The only people who are misinformed/misguided are those that expect this guy to eventually turn into an NBA asset. I can tell from your posts in this thread that you MOST DEFINITELY qualify. Try to back some hard-working players for a change, lol. You come across as philosophically-challenged. This is basketball; it ain't rocket science.


----------



## hammer (Oct 29, 2005)

narrator said:


> My recipe for Knicks fans for coping? Jamesons Irish Whiskey. Straight up. 18 years old. That oughta soothe your pain this year. :biggrin:


Well, that's a low blow. :biggrin: 

I know that the Knicks have cornered the market on players who don't care about winning, but that doesn't mean that you have to support that crap. Turn off your television set. Don't show up at games.


----------



## Da Grinch (Aug 17, 2002)

hammer said:


> No, actually, I'd say that the vast majority of Bulls fans still think this guy will eventually turn out to be a good player. Every preseason, it's the same crap over and over and over again. When are you going to learn that Eddy Curry's work ethic is nonexistant? Probably after he leaves the Knicks, correct?
> 
> The only people who are misinformed/misguided are those that expect this guy to eventually turn into an NBA asset. I can tell from your posts in this thread that you MOST DEFINITELY qualify. Try to back some hard-working players for a change, lol. You come across as philosophically-challenged. This is basketball; it ain't rocket science.

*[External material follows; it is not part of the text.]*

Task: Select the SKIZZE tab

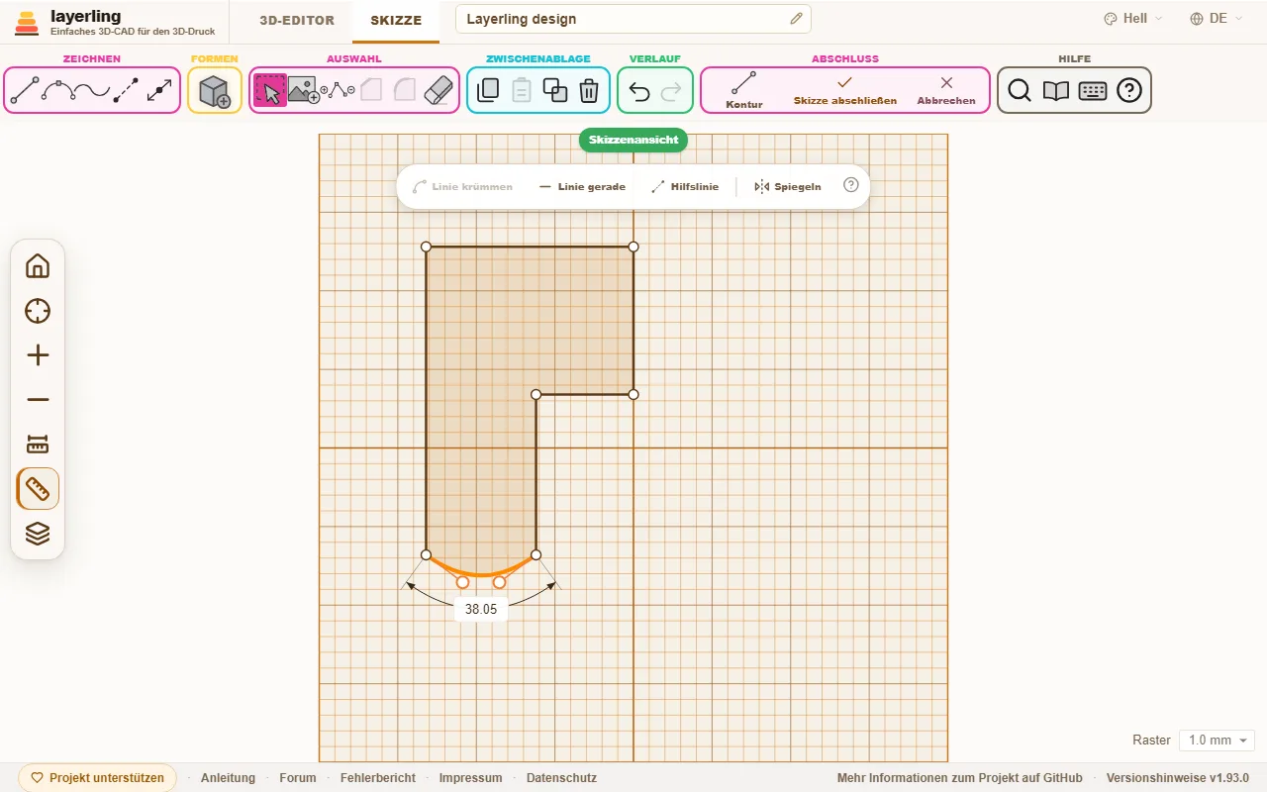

i love it when i hear the oh so rational tirades from fans who talk about work ethic but really have no recent evidence at all.

in 2004 pax/skiles were happy with curry's offseason work, they requested him in below 285 he came in at 282.

2005 curry couldn't work out because of doctor's orders .

in 2006 I. Thomas is happy with curry's offseason work.

this really aint rocket science , you come off as fact challenged , until you do better on that front I 'll just consider you a troll , spewing anti-knick rhetoric on a knick board.


----------



## hammer (Oct 29, 2005)

Da Grinch said:


> this really aint rocket science , you come off as fact challenged , until you do better on that front I 'll just consider you a troll , spewing anti-knick rhetoric on a knick board.


I am free to post wherever I like. :biggrin: 

So, basically, you don't know too much about Eddy Curry. That is what you're telling me.

It's cool, you're gonna learn one of these days. Some people pick up on things quicker than others, I guess. You don't have to be a genius to see that Eddy Curry is about as lazy as they come, but whatever.


----------



## Da Grinch (Aug 17, 2002)

hammer said:


> I am free to post wherever I like. :biggrin:
> 
> So, basically, you don't know too much about Eddy Curry. That is what you're telling me.
> 
> It's cool, you're gonna learn one of these days. Some people pick up on things quicker than others, I guess. You don't have to be a genius to see that Eddy Curry is about as lazy as they come, but whatever.



really ?

no facts ...what a surprise , just more rhetoric from the hopeful but trolling .

in the future i may decide to inhibit your "free to post wherever I like " stuff by simply editing your posts down to whatever facts you bring or deleting them all together which are baiting in nature ..and since you seem to incapable of making any other kind....well your the genius you can fill in the blanks.


----------



## USSKittyHawk (Jul 22, 2005)

hammer said:


> I am free to post wherever I like. :biggrin:


Don't be so confident, you may be in for a *huge* let down. :devil2:


----------



## hammer (Oct 29, 2005)

Da Grinch said:


> in the future i may decide to inhibit your "free to post wherever I like " stuff by simply editing your posts down to whatever facts you bring or deleting them all together which are baiting in nature ..and since you seem to incapable of making any other kind....well your the genius you can fill in the blanks.


Hey, do what you gotta do. LOL

You want me to provide evidence in regards to Eddy Curry's total lack of motivation? Maybe I'll hit up google and try to find some links.


----------



## hammer (Oct 29, 2005)

Kitty said:


> Don't be so confident, you may be in for a *huge* let down. :devil2:


Y'all are hilarious. Threatening to edit my posts, and what not.


----------



## Tragedy (Dec 9, 2002)

Maybe if Curry was allowed to get officiated like Shaq was before he got to the heat he'd fare better.


----------



## Cager (Jun 13, 2002)

This is the year we all find out about Eddy. He has no excuses and he has a very supporting coach. After this year we will know whether Eddy has really changed or not. People from Chicago have watched Eddy for 5 years and our opinion is based on that. You Knick fans need to have hope that Eddy will make the jump to the big time otherwise you wouldn't be fans. I can't wait for the season to start. We all must keep in mind that eddy has always run hot and cold so don't get too excted about a small stretch of good games or to depressed over a small strech of bad games. And remember even if Eddy doesn't turn the corner, he still is a fairly consistenrt offensive force at a position where there aren't many.


----------